- Opening Delimiter -
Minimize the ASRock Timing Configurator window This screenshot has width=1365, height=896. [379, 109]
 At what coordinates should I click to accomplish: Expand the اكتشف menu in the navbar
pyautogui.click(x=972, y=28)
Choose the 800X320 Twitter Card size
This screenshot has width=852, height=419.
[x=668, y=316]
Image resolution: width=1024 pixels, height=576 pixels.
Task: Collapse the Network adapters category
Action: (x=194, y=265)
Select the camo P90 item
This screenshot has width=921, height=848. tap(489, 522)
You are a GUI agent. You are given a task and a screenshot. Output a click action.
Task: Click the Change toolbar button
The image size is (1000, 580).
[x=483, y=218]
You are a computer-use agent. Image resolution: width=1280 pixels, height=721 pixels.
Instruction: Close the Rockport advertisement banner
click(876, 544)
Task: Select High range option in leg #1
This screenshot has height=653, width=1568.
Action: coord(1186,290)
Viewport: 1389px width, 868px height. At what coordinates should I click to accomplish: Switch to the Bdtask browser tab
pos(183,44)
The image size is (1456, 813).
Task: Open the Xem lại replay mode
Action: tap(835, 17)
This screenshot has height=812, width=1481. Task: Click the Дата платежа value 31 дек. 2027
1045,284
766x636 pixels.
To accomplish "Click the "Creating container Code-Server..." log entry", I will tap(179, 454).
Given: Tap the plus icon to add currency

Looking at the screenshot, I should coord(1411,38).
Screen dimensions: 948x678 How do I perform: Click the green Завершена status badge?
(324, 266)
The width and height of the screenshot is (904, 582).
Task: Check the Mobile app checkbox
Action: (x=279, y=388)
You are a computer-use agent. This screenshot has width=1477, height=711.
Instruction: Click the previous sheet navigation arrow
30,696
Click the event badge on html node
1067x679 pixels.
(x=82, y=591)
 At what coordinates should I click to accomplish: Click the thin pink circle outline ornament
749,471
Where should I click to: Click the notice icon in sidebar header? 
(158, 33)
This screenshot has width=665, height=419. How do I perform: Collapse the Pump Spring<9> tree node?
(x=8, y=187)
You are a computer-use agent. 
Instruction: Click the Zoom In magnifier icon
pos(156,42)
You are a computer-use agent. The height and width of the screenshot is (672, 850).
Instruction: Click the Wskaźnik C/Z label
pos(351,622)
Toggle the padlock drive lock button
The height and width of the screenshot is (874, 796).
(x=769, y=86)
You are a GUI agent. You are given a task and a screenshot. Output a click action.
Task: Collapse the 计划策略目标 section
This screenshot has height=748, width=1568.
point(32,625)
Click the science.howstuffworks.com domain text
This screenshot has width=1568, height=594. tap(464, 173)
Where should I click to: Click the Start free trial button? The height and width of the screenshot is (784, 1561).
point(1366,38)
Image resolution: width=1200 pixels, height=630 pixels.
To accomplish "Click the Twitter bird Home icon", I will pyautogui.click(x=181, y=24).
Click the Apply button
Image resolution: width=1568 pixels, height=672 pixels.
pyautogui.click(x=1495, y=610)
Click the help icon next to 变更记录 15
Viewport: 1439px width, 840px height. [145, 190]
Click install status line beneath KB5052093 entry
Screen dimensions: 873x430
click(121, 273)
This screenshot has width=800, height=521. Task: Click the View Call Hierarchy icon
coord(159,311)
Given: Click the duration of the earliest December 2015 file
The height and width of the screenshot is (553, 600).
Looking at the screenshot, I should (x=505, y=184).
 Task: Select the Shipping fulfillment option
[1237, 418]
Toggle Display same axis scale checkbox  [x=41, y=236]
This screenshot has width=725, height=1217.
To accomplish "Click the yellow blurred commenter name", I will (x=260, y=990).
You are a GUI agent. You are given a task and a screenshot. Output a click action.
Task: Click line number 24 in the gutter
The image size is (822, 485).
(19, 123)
- Closing Delimiter -
▶ [Work instructions] The listing above is to be restated word for word.

▶ [Output for this task]
Minimize the ASRock Timing Configurator window This screenshot has width=1365, height=896. [379, 109]
 At what coordinates should I click to accomplish: Expand the اكتشف menu in the navbar
pyautogui.click(x=972, y=28)
Choose the 800X320 Twitter Card size
This screenshot has width=852, height=419.
[x=668, y=316]
Image resolution: width=1024 pixels, height=576 pixels.
Task: Collapse the Network adapters category
Action: (x=194, y=265)
Select the camo P90 item
This screenshot has width=921, height=848. tap(489, 522)
You are a GUI agent. You are given a task and a screenshot. Output a click action.
Task: Click the Change toolbar button
The image size is (1000, 580).
[x=483, y=218]
You are a computer-use agent. Image resolution: width=1280 pixels, height=721 pixels.
Instruction: Close the Rockport advertisement banner
click(876, 544)
Task: Select High range option in leg #1
This screenshot has height=653, width=1568.
Action: coord(1186,290)
Viewport: 1389px width, 868px height. At what coordinates should I click to accomplish: Switch to the Bdtask browser tab
pos(183,44)
The image size is (1456, 813).
Task: Open the Xem lại replay mode
Action: tap(835, 17)
This screenshot has height=812, width=1481. Task: Click the Дата платежа value 31 дек. 2027
1045,284
766x636 pixels.
To accomplish "Click the "Creating container Code-Server..." log entry", I will tap(179, 454).
Given: Tap the plus icon to add currency

Looking at the screenshot, I should coord(1411,38).
Screen dimensions: 948x678 How do I perform: Click the green Завершена status badge?
(324, 266)
The width and height of the screenshot is (904, 582).
Task: Check the Mobile app checkbox
Action: (x=279, y=388)
You are a computer-use agent. This screenshot has width=1477, height=711.
Instruction: Click the previous sheet navigation arrow
30,696
Click the event badge on html node
1067x679 pixels.
(x=82, y=591)
 At what coordinates should I click to accomplish: Click the thin pink circle outline ornament
749,471
Where should I click to: Click the notice icon in sidebar header? 
(158, 33)
This screenshot has width=665, height=419. How do I perform: Collapse the Pump Spring<9> tree node?
(x=8, y=187)
You are a computer-use agent. 
Instruction: Click the Zoom In magnifier icon
pos(156,42)
You are a computer-use agent. The height and width of the screenshot is (672, 850).
Instruction: Click the Wskaźnik C/Z label
pos(351,622)
Toggle the padlock drive lock button
The height and width of the screenshot is (874, 796).
(x=769, y=86)
You are a GUI agent. You are given a task and a screenshot. Output a click action.
Task: Collapse the 计划策略目标 section
This screenshot has height=748, width=1568.
point(32,625)
Click the science.howstuffworks.com domain text
This screenshot has width=1568, height=594. tap(464, 173)
Where should I click to: Click the Start free trial button? The height and width of the screenshot is (784, 1561).
point(1366,38)
Image resolution: width=1200 pixels, height=630 pixels.
To accomplish "Click the Twitter bird Home icon", I will pyautogui.click(x=181, y=24).
Click the Apply button
Image resolution: width=1568 pixels, height=672 pixels.
pyautogui.click(x=1495, y=610)
Click the help icon next to 变更记录 15
Viewport: 1439px width, 840px height. [145, 190]
Click install status line beneath KB5052093 entry
Screen dimensions: 873x430
click(121, 273)
This screenshot has width=800, height=521. Task: Click the View Call Hierarchy icon
coord(159,311)
Given: Click the duration of the earliest December 2015 file
The height and width of the screenshot is (553, 600).
Looking at the screenshot, I should (x=505, y=184).
 Task: Select the Shipping fulfillment option
[1237, 418]
Toggle Display same axis scale checkbox  [x=41, y=236]
This screenshot has width=725, height=1217.
To accomplish "Click the yellow blurred commenter name", I will (x=260, y=990).
You are a GUI agent. You are given a task and a screenshot. Output a click action.
Task: Click line number 24 in the gutter
The image size is (822, 485).
(19, 123)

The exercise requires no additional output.